» Stored records
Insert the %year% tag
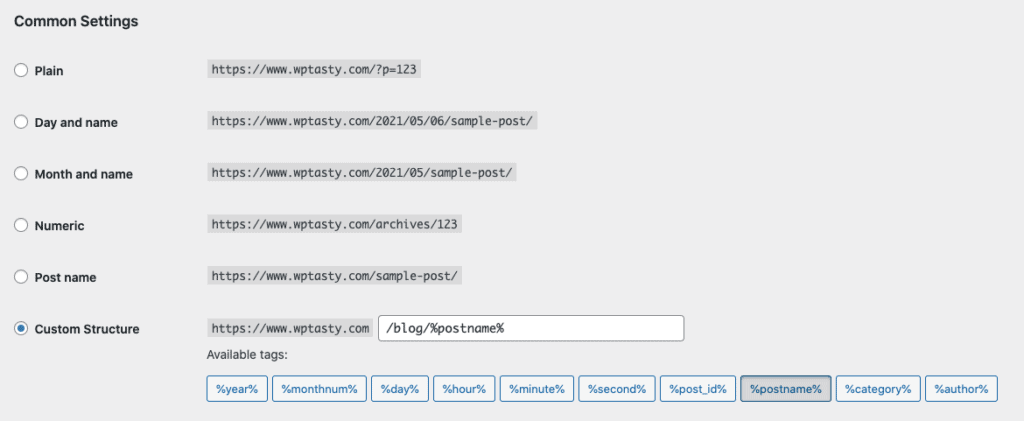 (237, 389)
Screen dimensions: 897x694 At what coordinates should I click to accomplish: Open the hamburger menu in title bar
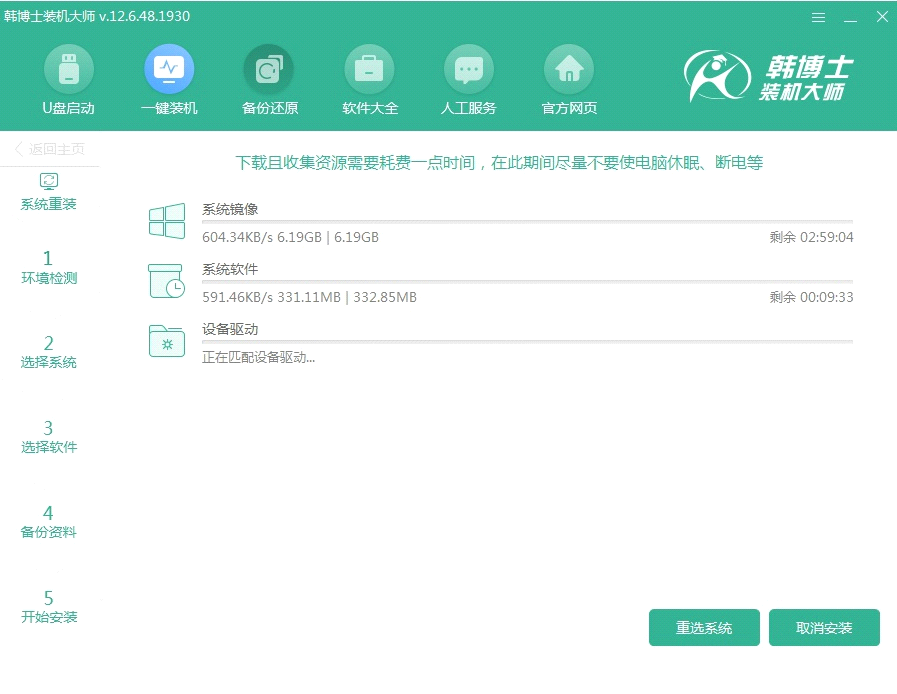[x=818, y=16]
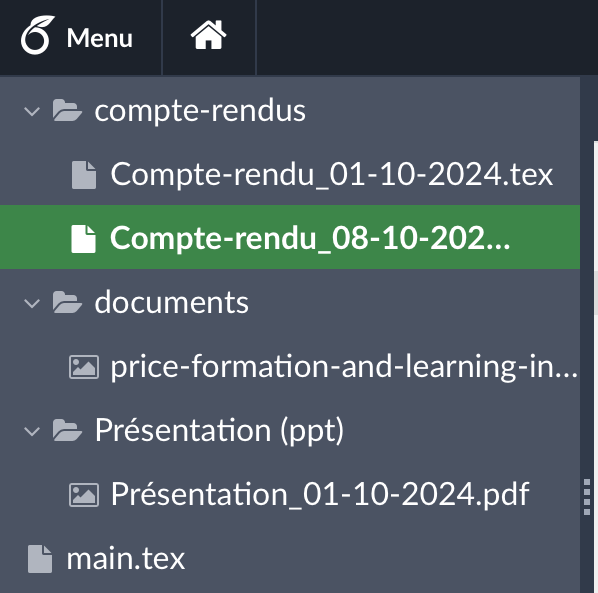Click the documents folder icon
This screenshot has width=598, height=593.
(67, 302)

» Task statement
Reproduce the entries verbatim, beginning at the line that contains "Screen dimensions: 897x694" and continuing through the final entry, and omit the pictures.

» Output of the task
Screen dimensions: 897x694 At what coordinates should I click to accomplish: Open the hamburger menu in title bar
[x=818, y=16]
Click the documents folder icon
This screenshot has width=598, height=593.
(67, 302)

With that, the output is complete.